Tuesday, 7 June 2011

no motivation

We had three hours or so of rain today, so I eventually cleaned the floors and did more house tidying.
I wish I could see this house as home, but it only felt like it when Col was here. The village certainly feels like home, so that is good anyway.

I just have no motivation to do stuff. I escaped to the garden twice yesterday. I was doing needed jobs there, but that isn't the point.

Funeral tomorrow. Hopefully that will give me another Moving On Point.


Go to find more stuff to sort and recycle.....

19 comments:

kjsutcliffe said...

It will pass, that 'nothing' feeling.It never fully goes but it becomes bearable. It is natural and understandable - I wish I could help.

Here is a *((hug))*

My word verification was colisere

gz said...

Col is 'ere indeed. In spirit if nothing else.

a hug and a smile helps.

Anonymous said...

In that case, here's another for you, from me ((gz))

So glad you have the village. Will be thinking of you tomorrow. Hold tight. xx

Sandy Miller said...

finally raining here today, badly needed.

many things are badly needed to keep us going and my top three are hugs, coffee and a thimble of good spirits!

best to you gz.........

Jo said...

Hugs from me too. Don't be surprised at feeling unsettled - it's all perfectly natural. It's summer (even in Wales!) so take full advantage of the outside jobs that need doing and enjoy them. Being out in the fresh air will do you far more good than a freshly hoovered carpet!

xxx

Kath said...

I'm sure the funeral will serve as a kind of punctuation point for you. I rmember well the feeling you describe, when my Dad died suddenly aged 61.
I would think about starting a new project in the garden and then think "Whats the point, he's not here to see it".
After a while the feeling passed and I realised he is always there, just out of sight x

gz said...

Yes, I think Zhoen is the only other I have seen asking you to leave a (o) stone/pebble. It makes sense.
Then you know what interesting people have called by, noyt just how many!

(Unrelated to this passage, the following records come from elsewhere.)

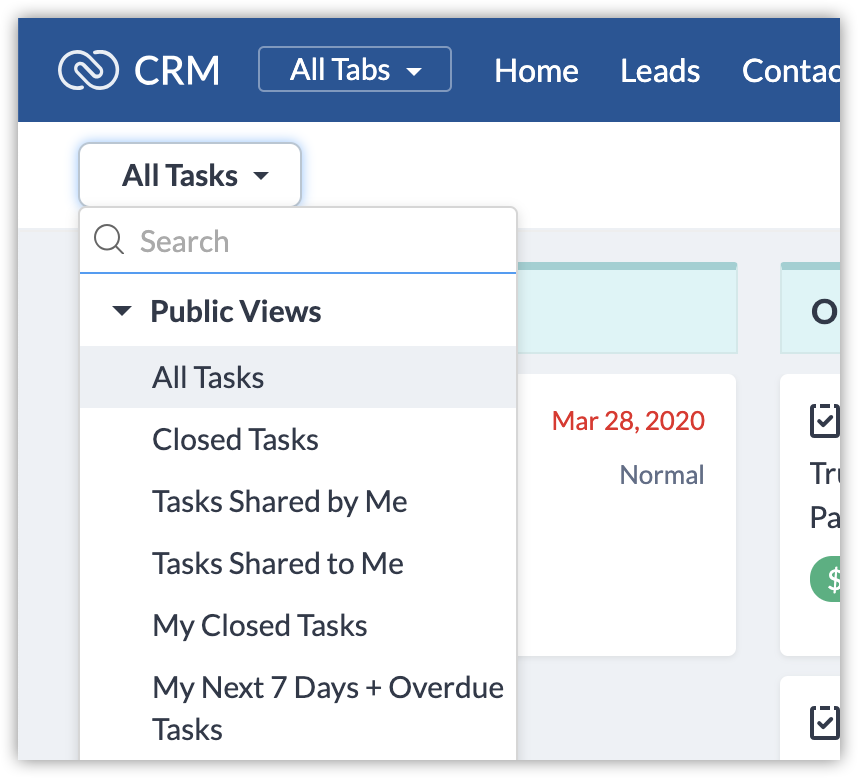Pick the My Closed Tasks view
This screenshot has width=858, height=778.
(259, 625)
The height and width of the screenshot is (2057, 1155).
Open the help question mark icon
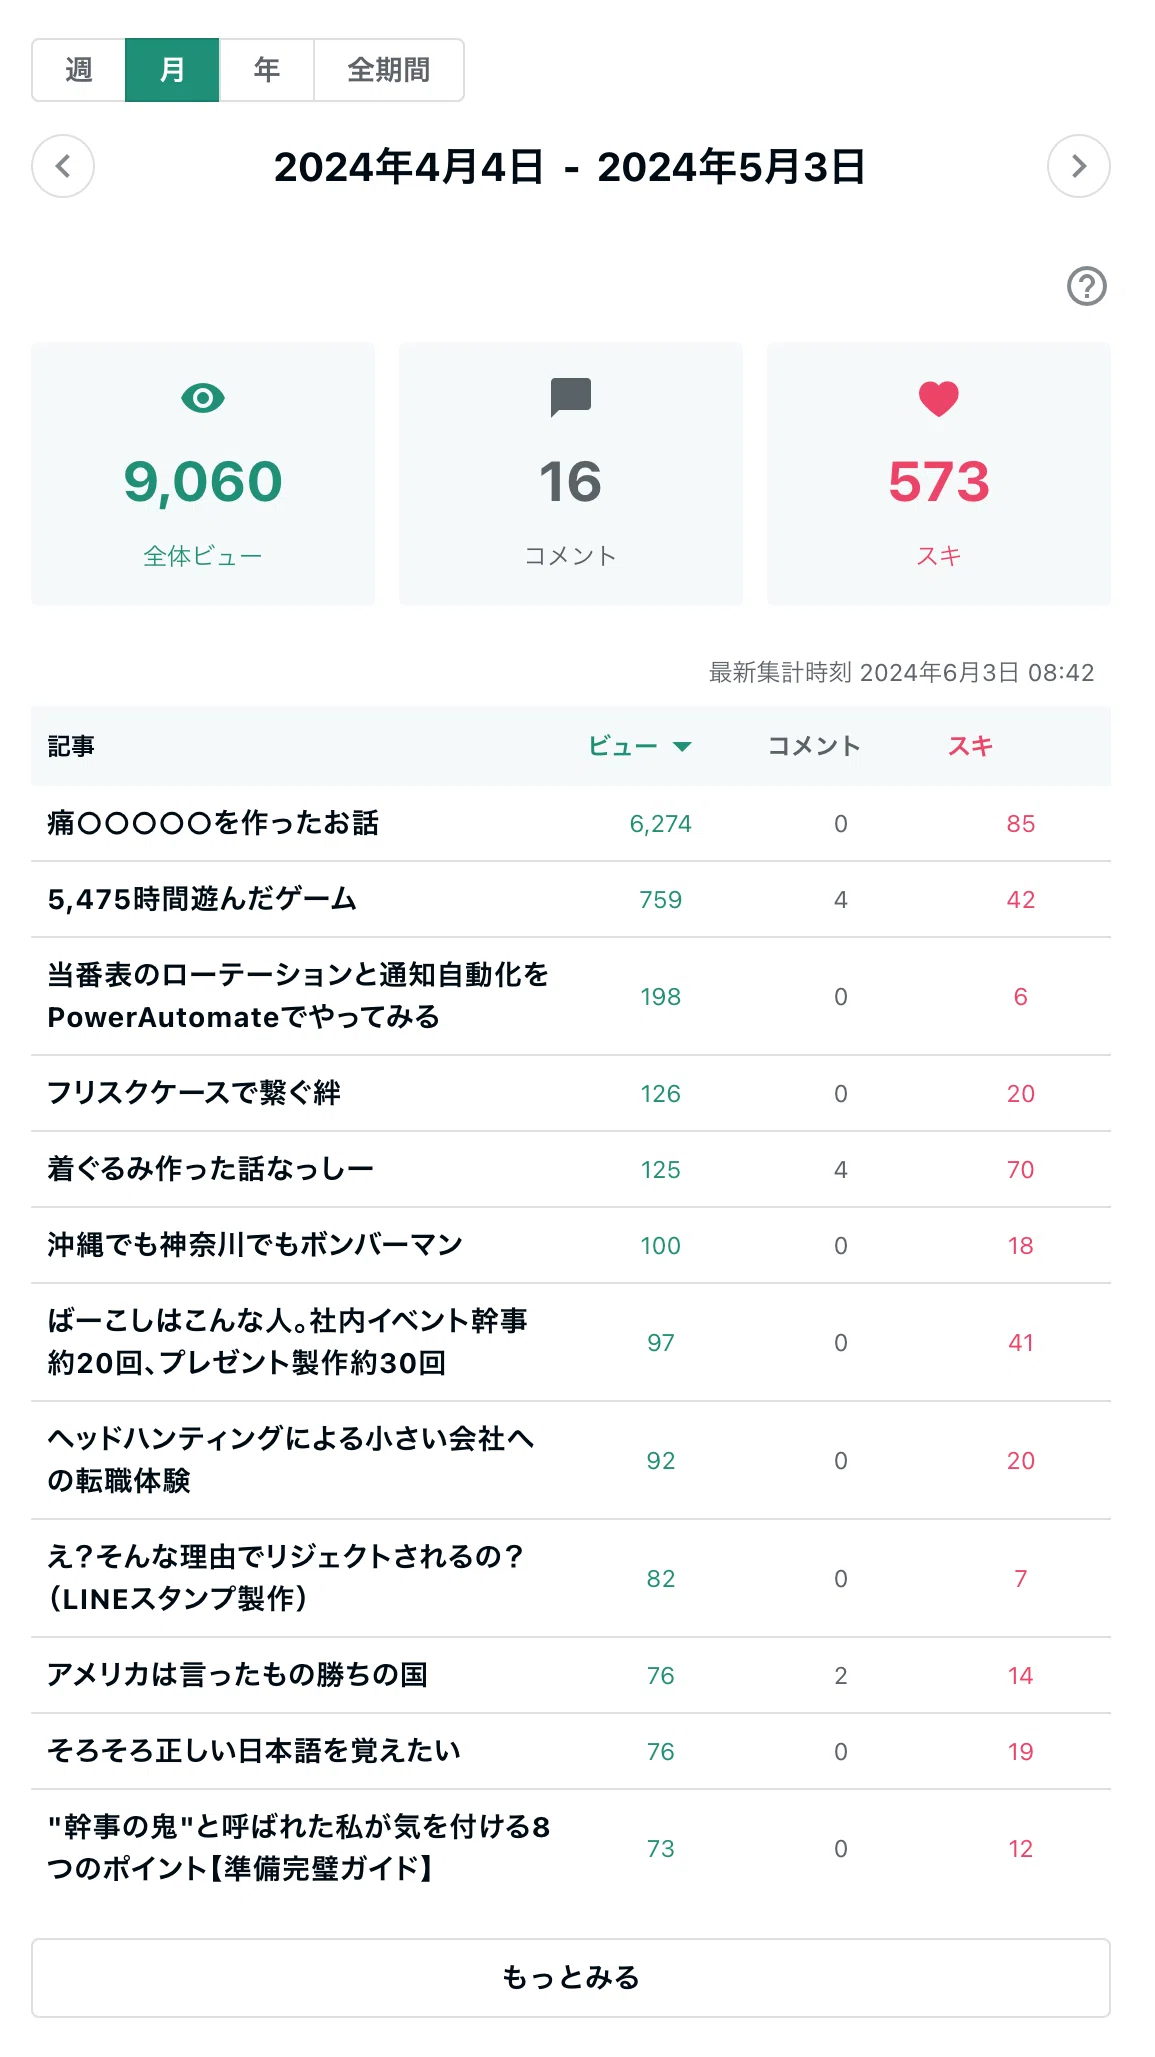pos(1086,286)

The Cranky Crone, she lives alone! said...

(O)
I only just found your site yesterday infact, loved your pottery and the thought we sounded pretty similar!
Well It was only today when I saw your mention funeral that I know we have more in common that just books, pottery and love of the wild, my husband passed on 5 years ago now, pretty suddenenly, as he was a strong outdoors type never been ill, or let anything get him down, just quitely got on with life and love.

My thoughts are with you.
Lynne

Compostwoman said...

Hope tomorrow goes as well as it can, gz and have a ((hug)) from me.

WOL said...

Wrong season of year, I know, but the last two lines are pertinent.
http://grundlepodmark2.blogspot.com/2011/02/samhain.html

gz said...

yes WOL, he is there, keeping me strong, laughing when I do things "his" way, just a warm presence

Michèle Hastings said...

the funeral will be another marker in your journey through grief. each one will bring a variety of feelings ranging from and fluctuating between deep sadness, sadness, anger and also happiness... happiness for the opportunity to have loved and been loved by someone very special...

yeractual said...

Tomorrow's a time for warm memories and moving on again, but always with an eye on the past, perhaps. Have strength, as usual. Best wishes.

Sara said...

More hugs from me gz, I hope you find some clarity after tomorrow.
Take care,
xx

Anonymous said...

thinking of you

Gary's third pottery blog said...

oh geez...wow, best wishes!

kjsutcliffe said...

Think of you

*((hug))*

x

Nera said...

(o) thinking of you today, sending a real welsh cwch xxx

Anonymous said...

Oh my, I have stopped by via 11am and realised I've found you at a very sad time.
Your recent posts are very moving - love and strength shine through.
I hope today went as you wanted it to, and that it helps your healing move forward.